» Task brief
What you return should match the data below exactly, with no pictures in it.

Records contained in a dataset
....

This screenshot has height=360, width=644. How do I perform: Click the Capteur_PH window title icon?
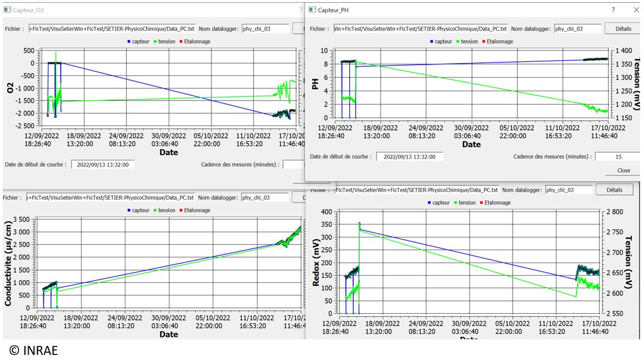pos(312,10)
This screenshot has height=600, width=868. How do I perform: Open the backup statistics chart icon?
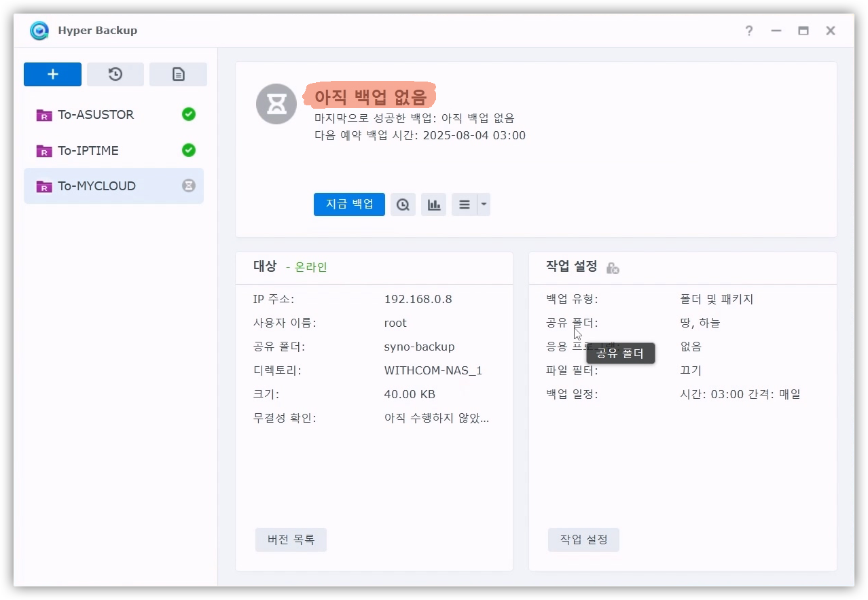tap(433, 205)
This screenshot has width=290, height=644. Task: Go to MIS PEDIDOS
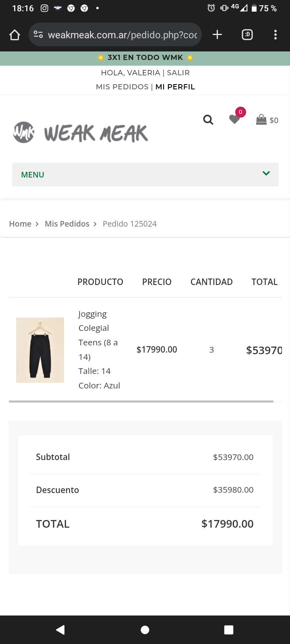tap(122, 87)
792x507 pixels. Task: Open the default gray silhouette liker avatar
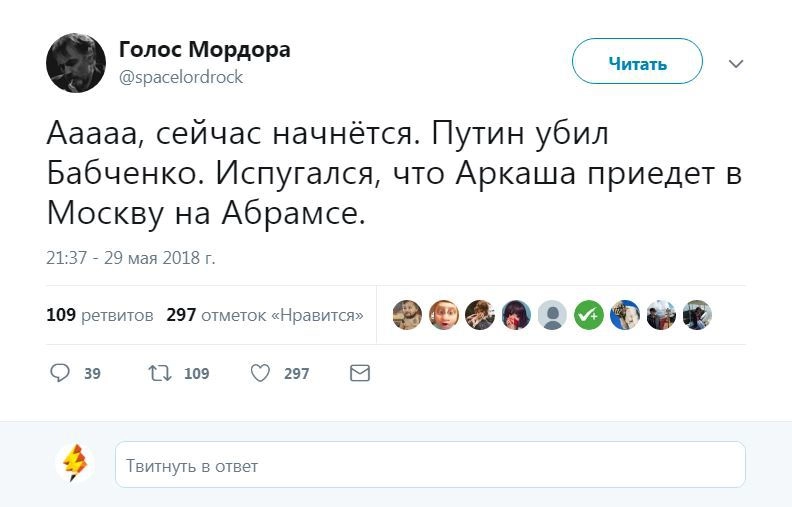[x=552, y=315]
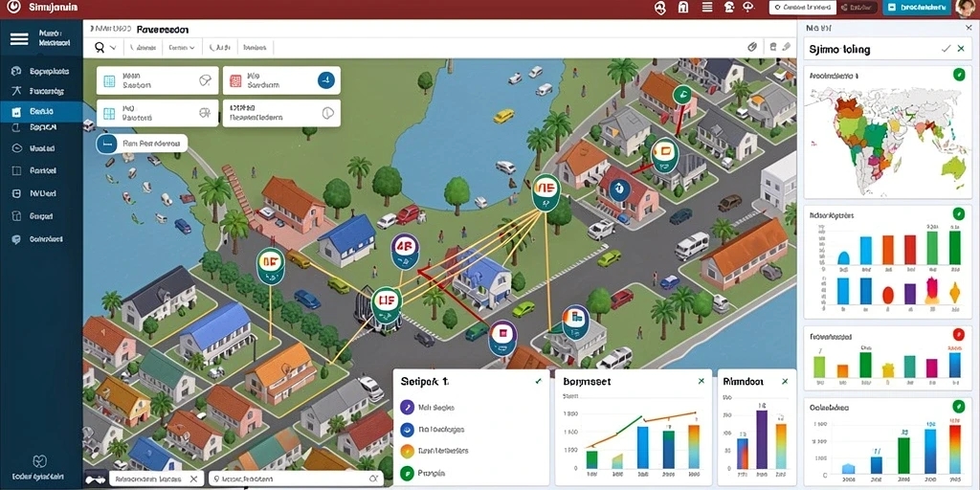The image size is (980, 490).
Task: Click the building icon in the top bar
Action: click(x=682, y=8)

....

» Response
This screenshot has height=360, width=644. How do I perform: Click the Capteur_PH window title icon?
pos(312,10)
This screenshot has height=600, width=868. How do I perform: Open the backup statistics chart icon?
tap(433, 205)
This screenshot has width=290, height=644. Task: Go to MIS PEDIDOS
tap(122, 87)
792x507 pixels. Task: Open the default gray silhouette liker avatar
[x=552, y=315]
The image size is (980, 490).
Task: Click the building icon in the top bar
Action: click(x=682, y=8)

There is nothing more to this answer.